K. Laxma Goud
  Early Works
  8th to 31st July, 2003


Year 1972-74. Heady days of visual communication in India. We were the first nation to apply satellite technology to communicate with rural people. The first satellite which would beam its images to select villages on a DTH platform [a technology which is not available even now to the most affluent urban homes in 2003].

For us in SITE [Satellite Instruction Television Experiment] in Doordarshan [it still was AIR then. Doordarshan was not born yet, I think] the times were electric. The feeling that we will embark upon a path of communication history pumped adrenaline up our veins day after day. Base Production Unit, Hyderabad [as Hyderabad Doordarshan was known then] was to cater to six districts, three in the Telangana region of Andhra Pradesh and three in the North Karnataka area of Karnataka.

Into this atmosphere walked in a short man with long, near shoulder length curly hair whose eyes shone like a pair of diamonds and whose gesture always had an air of impatience about them. We had heard that this was a very bright star on the Indian art firmament. M F Husain had just written a piece in the then prestigious Illustrated Weekly of India in which he had counted this short man among the five most important artists in the country. "This artist" was Laxma Goud from Nizampur Village in Medak District of Telangana, one of the "poorest" regions of Andhra Pradesh and incidentally the prime target of the Indian satellite television.

And this Laxma Goud had walked into the Indian Television scene.

What would he do there? Can his artistic expressions on the small canvas [at that time his canvases were really really small] fit easily into the small canvas of the Television frame? Or will the wide and wild vision of this artist become too hot for the staid state owned television to handle?

It took next two decades for the answers to emerge.
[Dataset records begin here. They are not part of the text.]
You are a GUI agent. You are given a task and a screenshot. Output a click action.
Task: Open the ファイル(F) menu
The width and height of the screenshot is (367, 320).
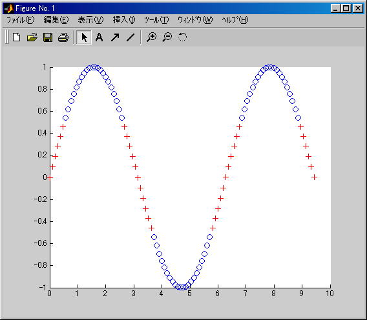[20, 20]
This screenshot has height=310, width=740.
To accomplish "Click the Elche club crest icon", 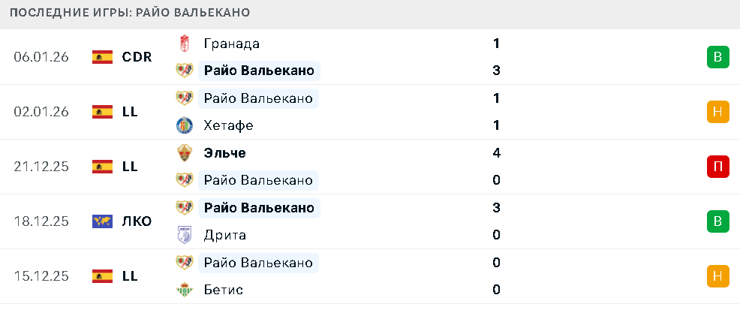I will coord(184,153).
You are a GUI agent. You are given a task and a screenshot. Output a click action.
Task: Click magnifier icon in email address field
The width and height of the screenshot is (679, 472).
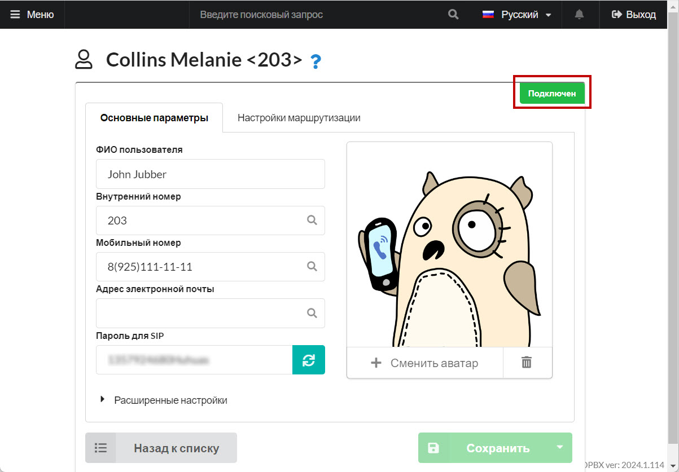tap(312, 312)
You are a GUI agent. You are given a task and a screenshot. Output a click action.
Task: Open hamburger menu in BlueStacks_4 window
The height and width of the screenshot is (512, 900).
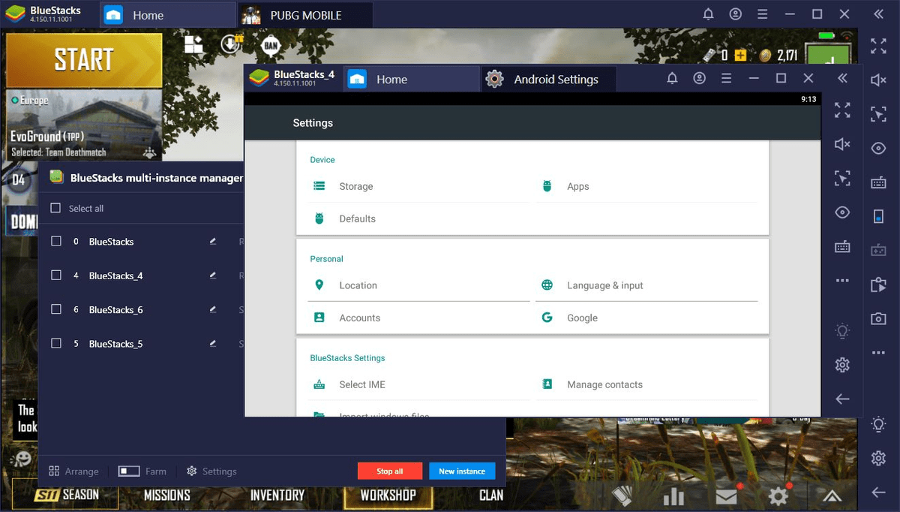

Laxma would sit in his spacious white cabin for a major part of these two decades, half hunched over the plates scratching out his zinc/iron plates with the sharp iron etching tool and then put them to burn in the acid troughs. In a sense, he had sublimated his inner violence through the process of etching and burning the hard plates of zinc and copper. The erotic and often violent images that he had gifted outside world through his repertoire of prints, etchings and drawings were completely absent from his body of television work. His copulating couples, the erect penises of men and beasts, the exposed breasts -- everything had vanished from his television graphics. Instead it was a completely different artist and man who worked for a completely different set of audience, the rural men and women from Telangana who would refuse to be shocked or titillated by these images, unlike his affluent clientele from the fancy art galleries in major metros. In a sense, the rural, wild young man who had a point to score with his urban, elite admirers vibed very differently with his own community of Telangana rural people. His erotica and violence was not what he would like to share with his communities. It was in fact they who had gifted him with these erotic sensibilities through their folk songs, theatre and stories. What is the use of giving it back to them. They would neither appreciate it nor benefit from it. So what should he do?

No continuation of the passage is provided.